(Records drawn from a dataset)
---+---

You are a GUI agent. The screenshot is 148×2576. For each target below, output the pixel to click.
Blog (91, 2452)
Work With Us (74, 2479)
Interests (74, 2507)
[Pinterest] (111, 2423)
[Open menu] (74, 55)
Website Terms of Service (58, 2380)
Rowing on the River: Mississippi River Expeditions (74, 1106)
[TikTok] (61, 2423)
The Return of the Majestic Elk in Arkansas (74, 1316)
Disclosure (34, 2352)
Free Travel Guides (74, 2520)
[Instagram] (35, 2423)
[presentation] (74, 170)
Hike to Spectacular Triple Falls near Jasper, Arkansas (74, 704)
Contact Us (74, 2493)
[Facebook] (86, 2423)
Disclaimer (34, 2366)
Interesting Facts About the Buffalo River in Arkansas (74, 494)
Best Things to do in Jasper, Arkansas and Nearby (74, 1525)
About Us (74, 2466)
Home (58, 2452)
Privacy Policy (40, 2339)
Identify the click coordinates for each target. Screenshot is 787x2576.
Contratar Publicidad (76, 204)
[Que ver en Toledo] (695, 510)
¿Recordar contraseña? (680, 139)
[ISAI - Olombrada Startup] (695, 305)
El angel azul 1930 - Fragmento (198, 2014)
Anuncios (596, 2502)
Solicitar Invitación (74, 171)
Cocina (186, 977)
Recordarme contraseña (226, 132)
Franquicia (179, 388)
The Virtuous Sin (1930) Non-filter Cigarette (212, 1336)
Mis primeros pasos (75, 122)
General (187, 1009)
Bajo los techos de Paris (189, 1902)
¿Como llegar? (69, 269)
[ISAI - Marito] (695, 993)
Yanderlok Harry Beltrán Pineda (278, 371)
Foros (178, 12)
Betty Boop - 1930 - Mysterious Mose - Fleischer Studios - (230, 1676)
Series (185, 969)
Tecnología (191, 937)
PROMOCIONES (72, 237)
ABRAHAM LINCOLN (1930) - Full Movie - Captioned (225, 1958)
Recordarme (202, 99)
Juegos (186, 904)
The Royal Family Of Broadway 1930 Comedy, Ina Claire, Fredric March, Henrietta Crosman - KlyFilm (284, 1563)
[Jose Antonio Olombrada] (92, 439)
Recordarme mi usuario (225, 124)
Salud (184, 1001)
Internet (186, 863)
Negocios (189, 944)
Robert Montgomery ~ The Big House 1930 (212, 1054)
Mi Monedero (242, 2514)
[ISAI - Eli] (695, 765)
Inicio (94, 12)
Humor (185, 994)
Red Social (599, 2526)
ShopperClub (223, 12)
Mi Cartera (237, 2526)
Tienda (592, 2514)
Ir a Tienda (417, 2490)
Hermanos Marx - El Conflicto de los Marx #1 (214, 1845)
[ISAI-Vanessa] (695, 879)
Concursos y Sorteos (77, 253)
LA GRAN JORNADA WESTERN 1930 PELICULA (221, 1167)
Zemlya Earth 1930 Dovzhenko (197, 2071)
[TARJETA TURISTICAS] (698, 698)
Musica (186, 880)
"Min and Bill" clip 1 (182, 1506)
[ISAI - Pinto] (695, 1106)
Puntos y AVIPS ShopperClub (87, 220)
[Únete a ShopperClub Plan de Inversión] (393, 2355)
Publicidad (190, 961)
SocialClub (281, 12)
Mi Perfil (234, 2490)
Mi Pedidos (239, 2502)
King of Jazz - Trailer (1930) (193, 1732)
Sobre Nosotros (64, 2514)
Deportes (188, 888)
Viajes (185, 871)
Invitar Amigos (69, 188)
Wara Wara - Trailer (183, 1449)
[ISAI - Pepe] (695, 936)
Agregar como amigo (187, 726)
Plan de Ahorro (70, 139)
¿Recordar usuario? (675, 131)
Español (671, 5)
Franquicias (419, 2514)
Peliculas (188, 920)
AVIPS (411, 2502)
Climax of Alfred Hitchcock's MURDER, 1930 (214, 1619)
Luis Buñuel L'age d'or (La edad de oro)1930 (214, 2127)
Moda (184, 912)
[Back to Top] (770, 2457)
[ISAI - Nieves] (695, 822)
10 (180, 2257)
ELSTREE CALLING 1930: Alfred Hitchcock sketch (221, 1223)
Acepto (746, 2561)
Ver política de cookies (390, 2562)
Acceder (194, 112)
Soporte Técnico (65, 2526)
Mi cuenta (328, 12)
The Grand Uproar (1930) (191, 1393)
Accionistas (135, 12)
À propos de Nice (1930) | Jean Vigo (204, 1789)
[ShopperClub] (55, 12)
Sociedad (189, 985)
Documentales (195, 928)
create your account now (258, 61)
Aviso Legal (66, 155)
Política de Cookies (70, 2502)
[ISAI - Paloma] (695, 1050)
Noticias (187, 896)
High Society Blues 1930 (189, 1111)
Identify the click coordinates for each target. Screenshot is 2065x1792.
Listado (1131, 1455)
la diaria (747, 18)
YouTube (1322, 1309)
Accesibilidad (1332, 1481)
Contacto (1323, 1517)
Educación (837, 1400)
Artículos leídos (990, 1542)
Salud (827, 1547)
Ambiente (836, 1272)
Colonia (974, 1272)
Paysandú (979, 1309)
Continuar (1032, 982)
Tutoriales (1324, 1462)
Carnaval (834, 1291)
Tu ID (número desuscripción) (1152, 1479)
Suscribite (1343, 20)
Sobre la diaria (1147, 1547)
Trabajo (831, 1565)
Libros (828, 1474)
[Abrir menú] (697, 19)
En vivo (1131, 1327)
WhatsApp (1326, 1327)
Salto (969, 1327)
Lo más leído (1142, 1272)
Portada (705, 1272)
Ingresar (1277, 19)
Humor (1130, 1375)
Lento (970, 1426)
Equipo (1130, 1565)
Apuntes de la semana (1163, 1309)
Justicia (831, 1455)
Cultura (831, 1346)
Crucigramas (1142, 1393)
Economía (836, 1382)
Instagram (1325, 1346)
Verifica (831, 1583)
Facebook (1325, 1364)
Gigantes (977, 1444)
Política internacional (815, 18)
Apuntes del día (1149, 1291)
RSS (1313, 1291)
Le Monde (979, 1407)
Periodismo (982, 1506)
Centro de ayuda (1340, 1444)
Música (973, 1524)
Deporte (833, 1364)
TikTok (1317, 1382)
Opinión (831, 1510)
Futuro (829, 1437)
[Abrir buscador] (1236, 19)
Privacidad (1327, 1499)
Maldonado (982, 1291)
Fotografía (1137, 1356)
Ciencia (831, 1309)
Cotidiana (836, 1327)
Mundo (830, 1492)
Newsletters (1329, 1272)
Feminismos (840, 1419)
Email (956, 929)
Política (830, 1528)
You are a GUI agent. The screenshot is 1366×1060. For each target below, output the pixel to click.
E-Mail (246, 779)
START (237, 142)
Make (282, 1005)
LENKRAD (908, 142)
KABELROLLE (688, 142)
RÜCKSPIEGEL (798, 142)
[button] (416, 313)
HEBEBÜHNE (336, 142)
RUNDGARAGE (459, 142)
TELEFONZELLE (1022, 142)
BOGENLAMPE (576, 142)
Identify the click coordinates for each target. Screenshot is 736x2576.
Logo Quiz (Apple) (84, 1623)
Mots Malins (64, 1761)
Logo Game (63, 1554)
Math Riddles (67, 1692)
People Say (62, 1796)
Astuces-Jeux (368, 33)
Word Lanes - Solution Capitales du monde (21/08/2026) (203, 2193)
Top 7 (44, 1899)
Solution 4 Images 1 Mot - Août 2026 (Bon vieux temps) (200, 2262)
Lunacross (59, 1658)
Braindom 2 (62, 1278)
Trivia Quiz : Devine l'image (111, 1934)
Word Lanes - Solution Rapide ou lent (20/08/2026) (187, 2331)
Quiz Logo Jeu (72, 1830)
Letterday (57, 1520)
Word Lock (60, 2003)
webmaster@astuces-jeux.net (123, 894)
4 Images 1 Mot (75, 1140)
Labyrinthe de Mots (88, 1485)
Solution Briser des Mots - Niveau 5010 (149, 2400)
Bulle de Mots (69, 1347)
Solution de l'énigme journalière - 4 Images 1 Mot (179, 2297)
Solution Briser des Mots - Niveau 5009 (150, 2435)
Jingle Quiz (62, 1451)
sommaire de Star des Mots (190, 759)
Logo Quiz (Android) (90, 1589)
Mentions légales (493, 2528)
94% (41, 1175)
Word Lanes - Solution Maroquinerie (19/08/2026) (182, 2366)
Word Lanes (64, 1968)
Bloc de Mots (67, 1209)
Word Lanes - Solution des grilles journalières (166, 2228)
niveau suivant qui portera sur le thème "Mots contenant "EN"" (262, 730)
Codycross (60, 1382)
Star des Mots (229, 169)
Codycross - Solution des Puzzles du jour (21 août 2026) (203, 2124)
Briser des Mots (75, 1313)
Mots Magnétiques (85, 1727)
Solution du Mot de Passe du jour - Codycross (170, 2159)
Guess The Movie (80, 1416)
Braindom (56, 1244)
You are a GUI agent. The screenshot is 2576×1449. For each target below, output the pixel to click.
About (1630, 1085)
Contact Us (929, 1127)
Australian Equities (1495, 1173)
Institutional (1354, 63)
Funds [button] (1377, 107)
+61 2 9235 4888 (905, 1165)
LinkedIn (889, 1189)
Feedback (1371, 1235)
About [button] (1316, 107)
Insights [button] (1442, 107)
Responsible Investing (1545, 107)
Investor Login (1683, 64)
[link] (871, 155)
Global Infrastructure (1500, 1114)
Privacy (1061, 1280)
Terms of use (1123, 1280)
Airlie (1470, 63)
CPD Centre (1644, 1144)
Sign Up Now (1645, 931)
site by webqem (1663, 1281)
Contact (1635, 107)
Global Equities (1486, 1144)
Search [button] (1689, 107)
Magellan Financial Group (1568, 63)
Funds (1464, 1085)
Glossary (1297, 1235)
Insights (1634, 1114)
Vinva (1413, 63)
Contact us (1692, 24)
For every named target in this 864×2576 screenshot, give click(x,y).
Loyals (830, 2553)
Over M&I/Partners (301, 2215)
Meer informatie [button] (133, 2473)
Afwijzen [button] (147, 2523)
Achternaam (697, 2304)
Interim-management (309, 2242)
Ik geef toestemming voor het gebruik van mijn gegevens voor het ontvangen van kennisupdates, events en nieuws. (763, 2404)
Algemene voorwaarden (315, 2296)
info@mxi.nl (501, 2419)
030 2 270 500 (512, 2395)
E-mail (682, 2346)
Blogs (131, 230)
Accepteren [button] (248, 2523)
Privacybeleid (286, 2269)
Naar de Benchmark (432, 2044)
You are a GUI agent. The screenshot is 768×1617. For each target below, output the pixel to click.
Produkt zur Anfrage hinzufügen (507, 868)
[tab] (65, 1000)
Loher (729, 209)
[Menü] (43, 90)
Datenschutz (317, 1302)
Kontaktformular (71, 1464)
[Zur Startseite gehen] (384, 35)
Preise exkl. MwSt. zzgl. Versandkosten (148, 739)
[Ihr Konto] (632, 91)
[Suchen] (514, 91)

---+---

Every line in the data that holds the string "Hitchcock" should be copied.

Climax of Alfred Hitchcock's MURDER, 1930 (214, 1619)
ELSTREE CALLING 1930: Alfred Hitchcock sketch (221, 1223)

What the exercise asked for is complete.